Task details
Revise the passage of the Shingle Street wildlife feature from "Shingle Street is" up to and including "ever-changing Suffolk coast.", putting "houses" in place of "cottages".

Page extract
Start of Block

Wildlife in Shingle Street

 A feature from the June 2016 issue of Suffolk Norfolk Life magazine
Suffolk Norfolk Life June 2016Click to view this issue »
Category
Nature, Places
The coastal hamlet has just 60 residents, but is packed with wildlife, says Laurie Forsyth

This is an edgy place that offers nothing to most people, and everything to a few. It is raw and elemental, where land and sea collide in a world of stones, sea and wind, and where racing currents build new shingle islands offshore only to destroy them a week later.

Shingle Street is just what its name suggests – a hamlet of weather-tested cottages in a wasteland of stones. Ragged Union Jacks stream in the salty wind: the people who live here may see themselves at the frontier – the most easterly people on this stretch of the ever-changing Suffolk coast.

They share their solitude with a fine array of Suffolk wildlife in the shingle, saltmarsh, intertidal mud, brackish lagoons, sea walls, hedges, grass pastures and even the wind-blasted cottage gardens. It is well known that the hamlet and its surroundings are rich in flora and fauna – but just how rich? The hamlet lies partly within a Site of Special Scientific Interest, which itself lies within the Suffolk Coast and Heaths Area of Outstanding Natural Beauty. Impressive as these designations sound, the residents of Shingle Street have seen the need for an inventory of the flora and fauna in the many habitats in their community. These are uncertain times for our national economy, and budgetary and political undulations are reshaping the priorities for housing development and coastal defence. Backed by EU environmental law, the project could be a highly effective ecological defence in the future if the need arises. The work has been conducted by a professional ecological survey team and volunteer recorders, and is entitled Knowing your Place: Wildlife in Shingle Street.

End of Block

Provided records
Start of Block

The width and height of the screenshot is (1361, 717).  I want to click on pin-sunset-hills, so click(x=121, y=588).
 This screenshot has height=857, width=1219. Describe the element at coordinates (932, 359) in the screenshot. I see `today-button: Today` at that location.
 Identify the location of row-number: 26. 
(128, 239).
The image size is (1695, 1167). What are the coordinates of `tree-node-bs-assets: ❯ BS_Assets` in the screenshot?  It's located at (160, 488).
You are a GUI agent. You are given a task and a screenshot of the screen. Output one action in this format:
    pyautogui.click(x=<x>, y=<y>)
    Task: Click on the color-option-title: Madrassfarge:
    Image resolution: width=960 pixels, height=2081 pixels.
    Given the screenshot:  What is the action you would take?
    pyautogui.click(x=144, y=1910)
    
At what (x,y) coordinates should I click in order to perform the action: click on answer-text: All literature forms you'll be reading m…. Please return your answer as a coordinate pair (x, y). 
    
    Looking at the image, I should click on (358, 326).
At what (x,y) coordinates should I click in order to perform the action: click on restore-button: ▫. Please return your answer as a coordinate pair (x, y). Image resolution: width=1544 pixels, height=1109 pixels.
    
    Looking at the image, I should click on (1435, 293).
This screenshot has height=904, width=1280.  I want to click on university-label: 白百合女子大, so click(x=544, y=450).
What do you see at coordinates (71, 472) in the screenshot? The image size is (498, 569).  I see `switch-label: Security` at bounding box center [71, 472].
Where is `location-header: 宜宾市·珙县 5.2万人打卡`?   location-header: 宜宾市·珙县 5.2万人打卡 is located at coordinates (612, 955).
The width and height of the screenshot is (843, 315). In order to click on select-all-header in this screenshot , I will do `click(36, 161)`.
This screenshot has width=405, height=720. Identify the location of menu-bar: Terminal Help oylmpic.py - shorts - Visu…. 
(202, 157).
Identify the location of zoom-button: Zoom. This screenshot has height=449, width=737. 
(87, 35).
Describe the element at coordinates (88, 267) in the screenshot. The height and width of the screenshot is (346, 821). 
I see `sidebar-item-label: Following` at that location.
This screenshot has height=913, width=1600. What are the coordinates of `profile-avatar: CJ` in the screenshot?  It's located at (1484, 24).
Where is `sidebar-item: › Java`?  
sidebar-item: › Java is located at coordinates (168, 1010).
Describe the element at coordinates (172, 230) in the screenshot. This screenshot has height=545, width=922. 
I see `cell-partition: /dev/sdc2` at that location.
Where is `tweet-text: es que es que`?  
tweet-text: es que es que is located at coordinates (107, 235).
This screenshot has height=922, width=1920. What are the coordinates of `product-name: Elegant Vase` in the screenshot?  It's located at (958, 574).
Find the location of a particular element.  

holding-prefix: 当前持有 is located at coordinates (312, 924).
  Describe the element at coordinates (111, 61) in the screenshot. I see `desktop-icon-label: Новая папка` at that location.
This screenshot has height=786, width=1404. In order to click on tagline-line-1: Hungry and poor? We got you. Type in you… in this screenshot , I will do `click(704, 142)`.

End of Block

Output for this exercise
Shingle Street is just what its name suggests – a hamlet of weather-tested houses in a wasteland of stones. Ragged Union Jacks stream in the salty wind: the people who live here may see themselves at the frontier – the most easterly people on this stretch of the ever-changing Suffolk coast.